Department of Chemistry, Rikkyo University, Nishi-Ikebukuro, Toshima, Tokyo 171-8501, Japan.
Department of Internal Medicine (Endocrinology and Metabolism), Faculty of Medicine, University of Tsukuba, 1-1-1 Tennodai, Tsukuba, Ibaraki 305-8575, Japan.
Biochem Biophys Res Commun. 2018 May 5;499(2):239-245. doi: 10.1016/j.bbrc.2018.03.135. Epub 2018 Mar 22.

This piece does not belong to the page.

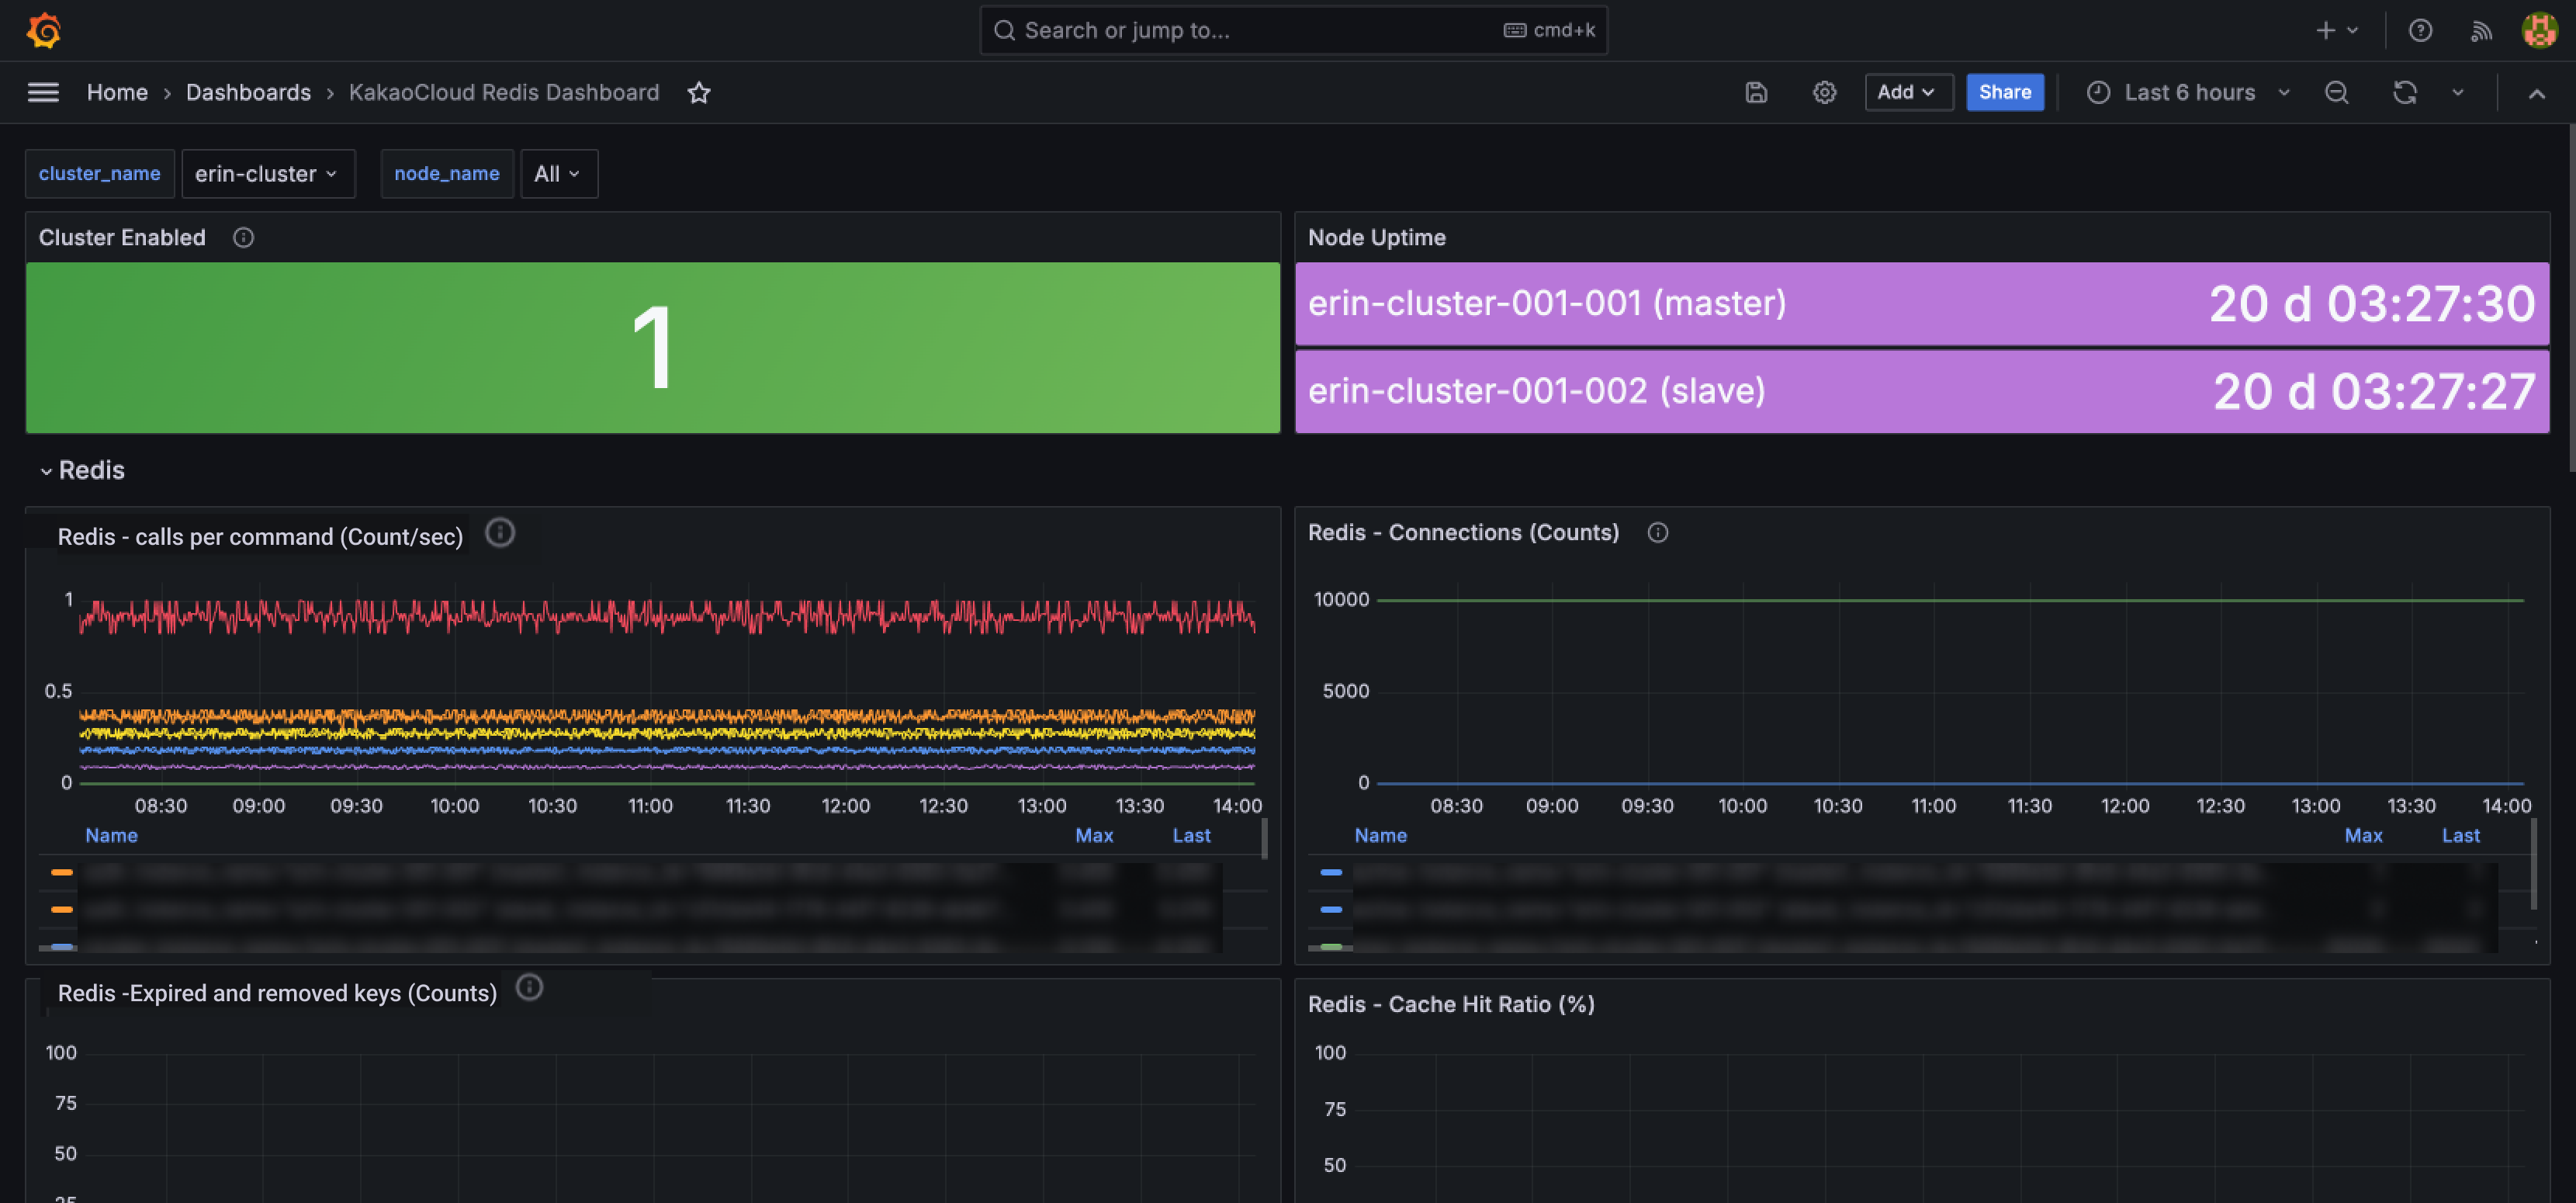Click the Home breadcrumb
Image resolution: width=2576 pixels, height=1203 pixels.
tap(117, 92)
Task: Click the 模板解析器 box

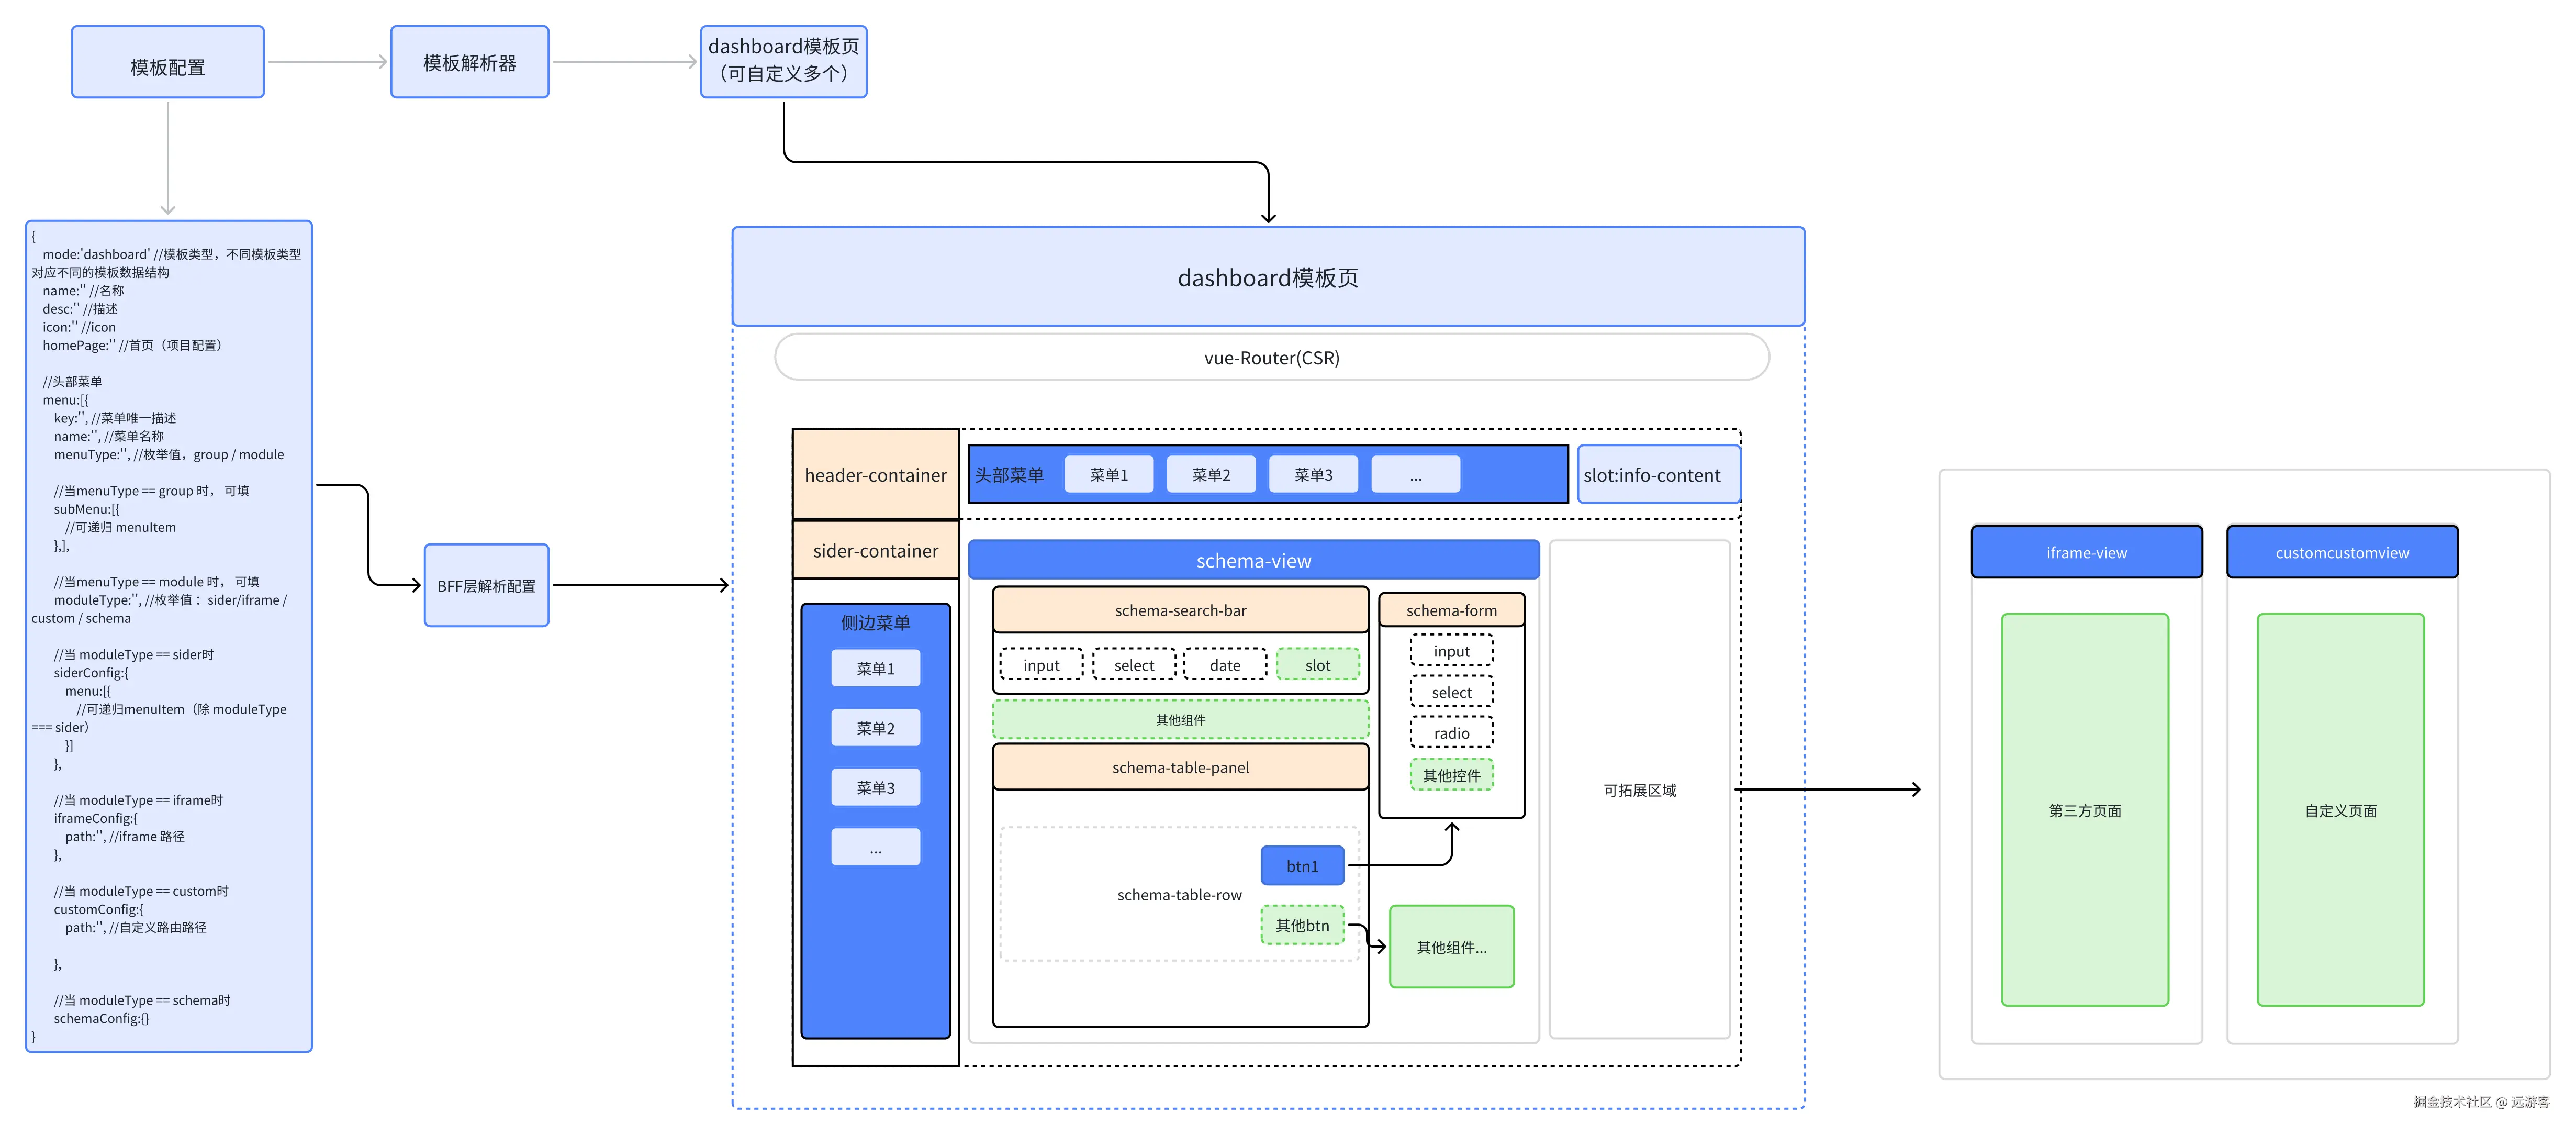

Peroxisome proliferator-activated receptor-α (PPARα) is a ligand-activated transcription factor involved in the regulation of lipid homeostasis and improves hypertriglyceridemia. Pemafibrate is a novel selective PPARα modulator (SPPARMα) that activates PPARα transcriptional activity. Here, we computationally constructed the structure of the human PPARα in a complex with pemafibrate, along with that of hPPARα complexed with the classical fenofibrate, and studied their interactions quantitatively by using the first-principles calculations-based fragment molecular orbital (FMO) method. Comprehensive structural and protein-ligand binding elucidation along with the in vitro luciferase analysis let us to identify pemafibrate as a novel SPPARMα. Unlike known fibrate ligands, which bind only with the arm I of the Y-shaped ligand binding pocket, the Y-shaped pemafibrate binds to the entire cavity region. This lock and key nature causes enhanced induced fit in pemafibrate-ligated PPARα. Importantly, this selective modulator allosterically changes PPARα conformation to form a brand-new interface, which in turn binds to PPARα co-activator, PGC-1α, resulting in the full activation of PPARα. The structural basis for the potent effects of pemafibrate on PPARα transcriptional activity predicted by the in silico FMO methods was confirmed by in vitro luciferase assay for mutants. The unique binding mode of pemafibrate reveals a new pattern of nuclear receptor ligand recognition and suggests a novel basis for ligand design, offering cues for improving the binding affinity and selectivity of ligand for better clinical consequences. The findings explain the high affinity and efficacy of pemafibrate, which is expected to be in the clinical use soon.
过氧化物酶体增殖物激活受体-α(PPARα)是一种配体激活的转录因子,参与脂质稳态的调节,并改善高甘油三酯血症。非诺贝特是一种新型选择性过氧化物酶体增殖物激活受体-α 调节剂(SPPARMα),可激活 PPARα 的转录活性。在这里,我们通过使用基于第一性原理计算的片段分子轨道(FMO)方法,计算构建了人 PPARα 与 pemafibrate 复合物的结构,以及人 PPARα 与经典 fenofibrate 复合物的结构,并对它们的相互作用进行了定量研究。综合结构和蛋白质-配体结合阐明以及体外荧光素酶分析使我们能够将 pemafibrate 鉴定为新型 SPPARMα。与仅与 Y 形配体结合口袋的臂 I 结合的已知纤维酸配体不同,Y 形 pemafibrate 结合整个腔区域。这种锁和键性质导致 pemafibrate 结合的 PPARα 诱导契合增强。重要的是,这种选择性调节剂变构地改变 PPARα 的构象,形成一个全新的界面,进而与 PPARα 共激活剂 PGC-1α 结合,导致 PPARα 的完全激活。通过计算 FMO 方法预测的 pemafibrate 对 PPARα 转录活性的强大作用的结构基础通过突变体的体外荧光素酶测定得到了证实。pemafibrate 独特的结合模式揭示了核受体配体识别的新模式,并为配体设计提供了新的基础,为提高配体的结合亲和力和选择性以获得更好的临床效果提供了线索。这些发现解释了 pemafibrate 的高亲和力和功效,预计很快将在临床上使用。